But honestly, I think it is a bit too much to say that MOST people work because they are slaves to "stuff". Some do, I'm sure, and I am related to a few, but even then, it's not the actual "stuff", but a lifestyle that they really think is normal, like eating out too much, or a new car every 4 years, or vacations too often. But I really think that MOST work to pay for their home and what they need in defense of the lifestyle they just assume someone in their earning bracket should be. Now, they may have bought too much house or car, but I think too many people really just ASSUME that you should always be in a certain amount of debt.
And as long as they are saving something, and earning, then they figure that they will get out of debt eventually and everything will be all right.

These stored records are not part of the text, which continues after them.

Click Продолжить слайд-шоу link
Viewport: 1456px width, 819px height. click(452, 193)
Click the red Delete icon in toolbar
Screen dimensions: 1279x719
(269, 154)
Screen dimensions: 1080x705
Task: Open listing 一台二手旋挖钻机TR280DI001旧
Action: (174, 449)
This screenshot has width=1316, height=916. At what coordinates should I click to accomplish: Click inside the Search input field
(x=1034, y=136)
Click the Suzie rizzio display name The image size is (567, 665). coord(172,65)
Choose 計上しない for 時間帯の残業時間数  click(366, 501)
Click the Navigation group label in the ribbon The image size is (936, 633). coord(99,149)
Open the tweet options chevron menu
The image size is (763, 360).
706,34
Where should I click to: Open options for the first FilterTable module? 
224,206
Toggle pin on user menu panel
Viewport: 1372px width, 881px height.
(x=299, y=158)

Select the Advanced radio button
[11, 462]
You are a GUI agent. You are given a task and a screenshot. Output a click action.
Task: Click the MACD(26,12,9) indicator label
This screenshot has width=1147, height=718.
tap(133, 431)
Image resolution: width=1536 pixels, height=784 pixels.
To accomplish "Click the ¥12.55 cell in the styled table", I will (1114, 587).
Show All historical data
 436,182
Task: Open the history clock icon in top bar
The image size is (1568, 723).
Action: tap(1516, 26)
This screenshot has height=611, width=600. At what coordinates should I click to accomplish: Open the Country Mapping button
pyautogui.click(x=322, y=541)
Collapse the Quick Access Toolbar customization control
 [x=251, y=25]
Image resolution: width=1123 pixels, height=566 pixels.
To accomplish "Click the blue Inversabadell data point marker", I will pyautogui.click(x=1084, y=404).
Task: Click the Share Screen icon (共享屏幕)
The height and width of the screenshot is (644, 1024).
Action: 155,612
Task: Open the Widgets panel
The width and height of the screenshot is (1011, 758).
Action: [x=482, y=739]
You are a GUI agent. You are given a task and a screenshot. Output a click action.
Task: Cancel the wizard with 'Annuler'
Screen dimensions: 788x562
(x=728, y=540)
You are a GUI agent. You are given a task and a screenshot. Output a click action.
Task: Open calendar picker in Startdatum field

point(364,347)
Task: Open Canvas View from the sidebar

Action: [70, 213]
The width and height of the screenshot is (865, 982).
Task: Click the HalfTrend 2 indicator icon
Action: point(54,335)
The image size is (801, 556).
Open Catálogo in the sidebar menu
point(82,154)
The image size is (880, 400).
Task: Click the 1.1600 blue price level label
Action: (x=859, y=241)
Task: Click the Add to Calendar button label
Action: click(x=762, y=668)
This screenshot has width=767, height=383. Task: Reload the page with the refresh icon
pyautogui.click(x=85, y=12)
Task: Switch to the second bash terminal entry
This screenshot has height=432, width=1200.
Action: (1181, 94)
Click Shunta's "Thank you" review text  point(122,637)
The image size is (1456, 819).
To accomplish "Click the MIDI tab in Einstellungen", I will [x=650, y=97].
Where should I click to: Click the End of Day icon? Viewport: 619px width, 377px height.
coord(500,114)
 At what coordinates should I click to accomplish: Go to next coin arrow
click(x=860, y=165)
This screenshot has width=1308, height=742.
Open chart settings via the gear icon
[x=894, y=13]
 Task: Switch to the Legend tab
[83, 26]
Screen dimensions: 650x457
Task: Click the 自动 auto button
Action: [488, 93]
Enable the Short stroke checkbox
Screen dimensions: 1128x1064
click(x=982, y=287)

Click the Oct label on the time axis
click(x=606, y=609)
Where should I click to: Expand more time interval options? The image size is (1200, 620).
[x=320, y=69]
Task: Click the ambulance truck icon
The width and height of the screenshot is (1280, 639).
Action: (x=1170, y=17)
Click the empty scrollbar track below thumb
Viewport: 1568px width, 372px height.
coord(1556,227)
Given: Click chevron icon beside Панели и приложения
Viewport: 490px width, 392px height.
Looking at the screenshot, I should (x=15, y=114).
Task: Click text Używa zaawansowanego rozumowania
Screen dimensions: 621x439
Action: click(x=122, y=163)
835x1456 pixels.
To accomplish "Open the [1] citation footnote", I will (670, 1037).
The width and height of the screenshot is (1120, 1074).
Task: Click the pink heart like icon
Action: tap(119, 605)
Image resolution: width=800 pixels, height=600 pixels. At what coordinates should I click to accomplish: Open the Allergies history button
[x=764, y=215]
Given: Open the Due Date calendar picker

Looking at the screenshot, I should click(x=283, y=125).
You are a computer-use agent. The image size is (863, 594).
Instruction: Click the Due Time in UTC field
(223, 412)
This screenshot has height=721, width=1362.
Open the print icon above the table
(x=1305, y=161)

They attribute it to bad luck, the government, bad timing, waiting for that next raise, etc etc.

It makes no sense to me at all NOW, but I was once younger and just as oblivious. BUT whenever I was in debt in more recent years past, (after age say 35 or so, when I smartened up with regards to investing) it was always to earn money in the long run; real estate, tools needed, education etc. and those debts all turned out to be decent investments.

Except for a mortgage, I haven't had any debt in over 10 years, and no matter how much I tell my relatives what a strong, positive place that is to be, it falls on deaf ears. Maybe it is something one has to learn the hard way. A right of passage, unless you are smart enough from the beginning to really comprehend.

But when I was in my 20s, I remember thinking it was perfectly normal to be in debt to buy a nice car, because I would think "The car is $16000. And interest over 4 years will "only" be $700. That's only $175 a year, and I want the car now, so that seems fine to me." The problem is I made the assumption that because the payments on a $16k car (we are talking 1982 here, BTW) SEEMED workable, the fact was I had no business buying that much car based on "feel". I should have done a budget, and determined how much I could actually afford, and still save money with.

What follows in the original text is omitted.